Why OpenLineage with Airflow?
In the previous section, you learned what lineage is, but a question remains why you would want to have data lineage in conjunction with Airflow. Using OpenLineage with Airflow allows you to have more insight into complex data ecosystems and can lead to better data governance. Airflow is a natural place to integrate data lineage, because it is often used as a one-stop-shop orchestrator that touches data across many parts of an organization.
More specifically, OpenLineage with Airflow provides the following capabilities:
- Quickly find the root cause of task failures by identifying issues in upstream datasets (e.g. if an upstream job outside of Airflow failed to populate a key dataset).

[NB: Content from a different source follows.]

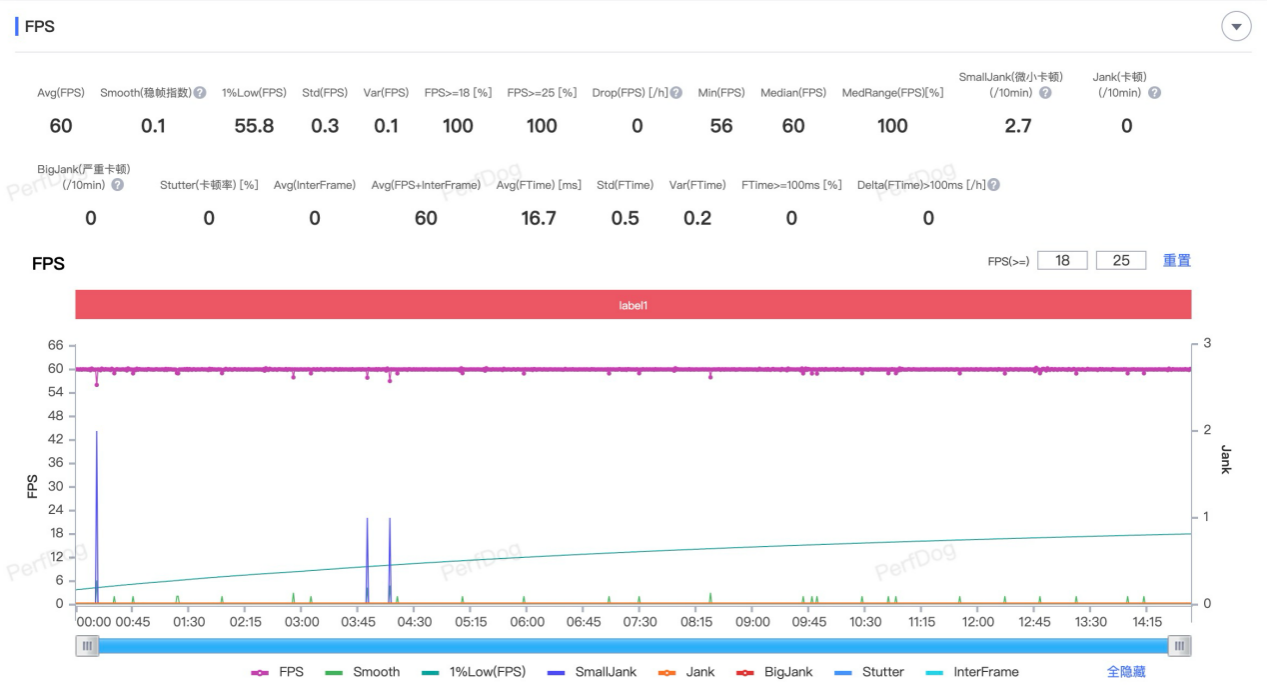Viewport: 1267px width, 685px height.
Task: Click 全隐藏 to hide all series
Action: (x=1126, y=672)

- Easily see the blast radius of any job failures or changes to data by visualizing the relationship between jobs and datasets.
- Identify where key data is used in jobs across an organization.

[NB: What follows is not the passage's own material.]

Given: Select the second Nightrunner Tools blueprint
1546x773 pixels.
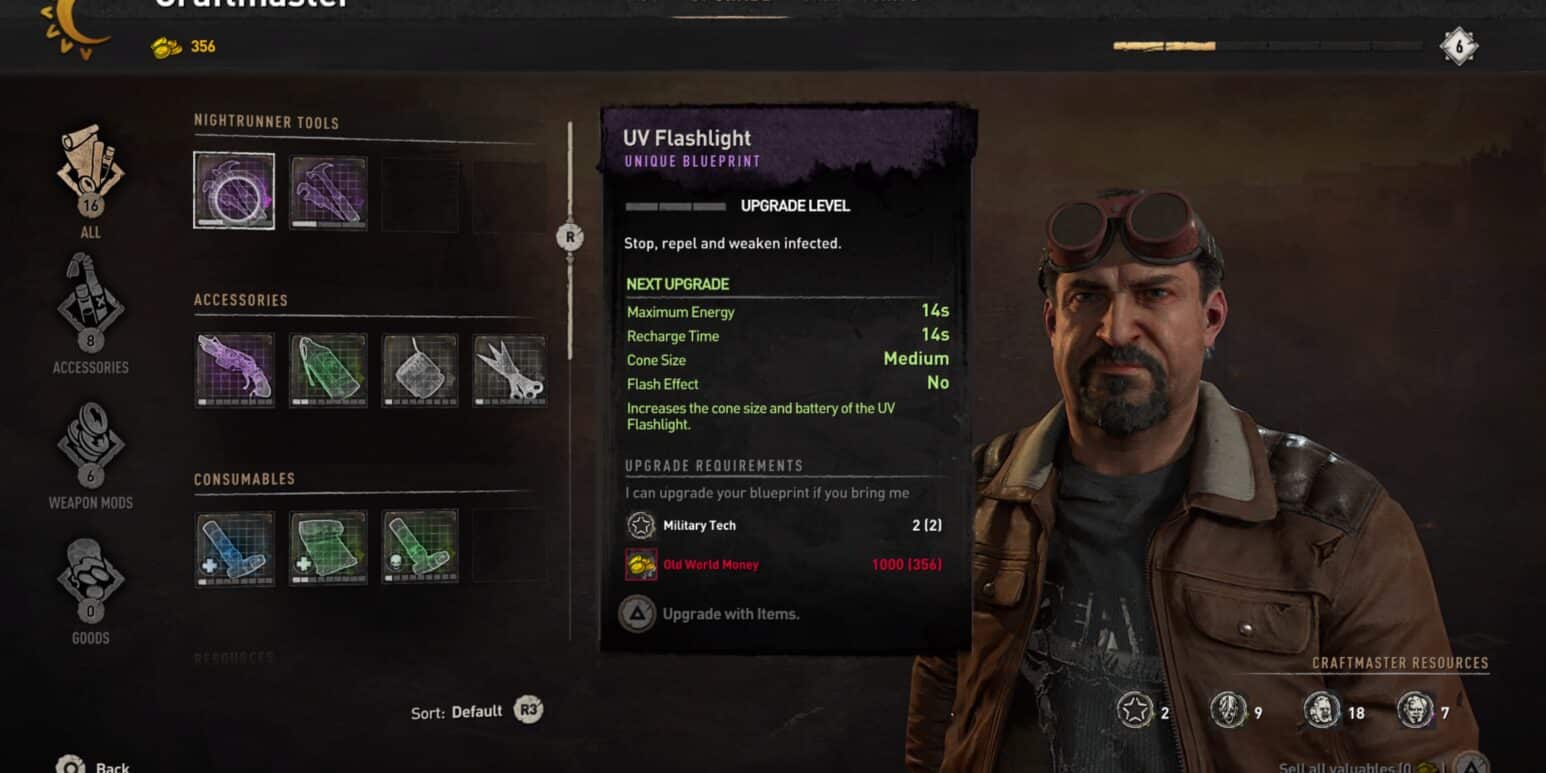Looking at the screenshot, I should tap(328, 193).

These capabilities translate into real world benefits by:
- Making recovery from complex failures quicker. The faster you can identify the problem and the blast radius, the easier it is to solve and prevent any erroneous decisions being made from bad data.

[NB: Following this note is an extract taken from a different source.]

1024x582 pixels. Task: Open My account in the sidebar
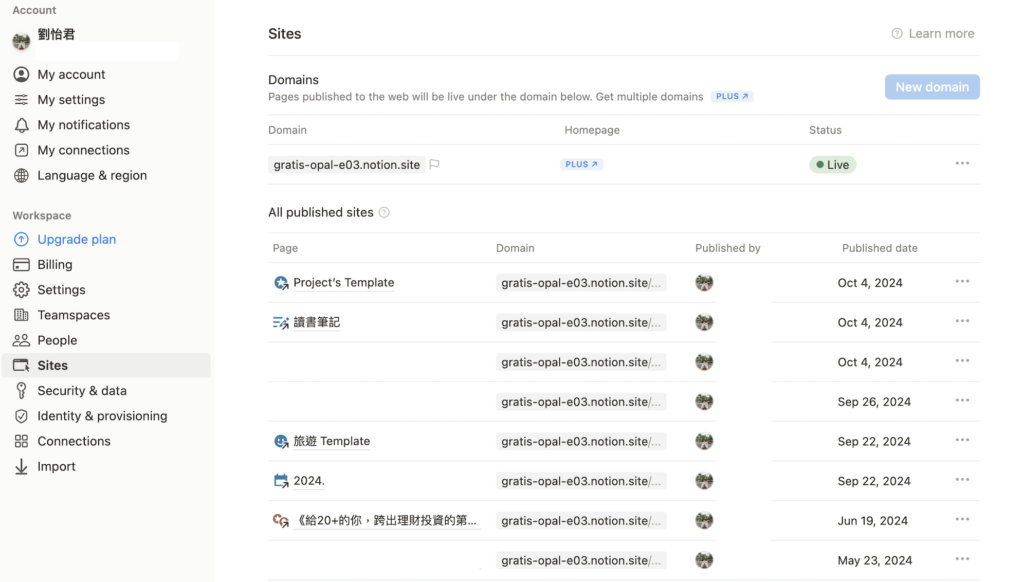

- Making it easier for teams to work together across an organization. Visualizing the full scope of where a dataset is used reduces “sleuthing” time.
- Helping ensure compliance with data regulations by fully understanding where data is used.
Lineage on Astro
For Astronomer customers using Astro, OpenLineage integration is built in. The Lineage tab in the Astronomer UI provides multiple pages that can help you troubleshoot issues with your data pipelines and understand the movement of data across your organization. For more on lineage capabilities with Astro, see View lineage on Astro or contact Astronomer.
If you are working with open source tools, you can run OpenLineage with Airflow locally using Marquez as the lineage front end. See Integrate OpenLineage and Airflow locally with Marquez tutorial to get started.
OpenLineage is rapidly evolving, and new functionality and integrations are being added all the time. At the time of writing, the following are limitations when using OpenLineage with Airflow:
- You must be running Airflow 2.3.0+ with OpenLineage 0.8.1+ to get lineage metadata for failed task runs.
- Only some operators have bundled extractors (needed to collect lineage metadata out of the box). To see which extractors currently exist, check out the OpenLineage repo. To get lineage metadata from other operators, you can create your own custom extractor or leverage the default extractor (in Airflow 2.3+) to modify your Airflow operators to gather lineage metadata.
- To get lineage metadata from an external system connected to Airflow, such as Apache Spark, you'll need to configure an OpenLineage integration with that system in addition to Airflow.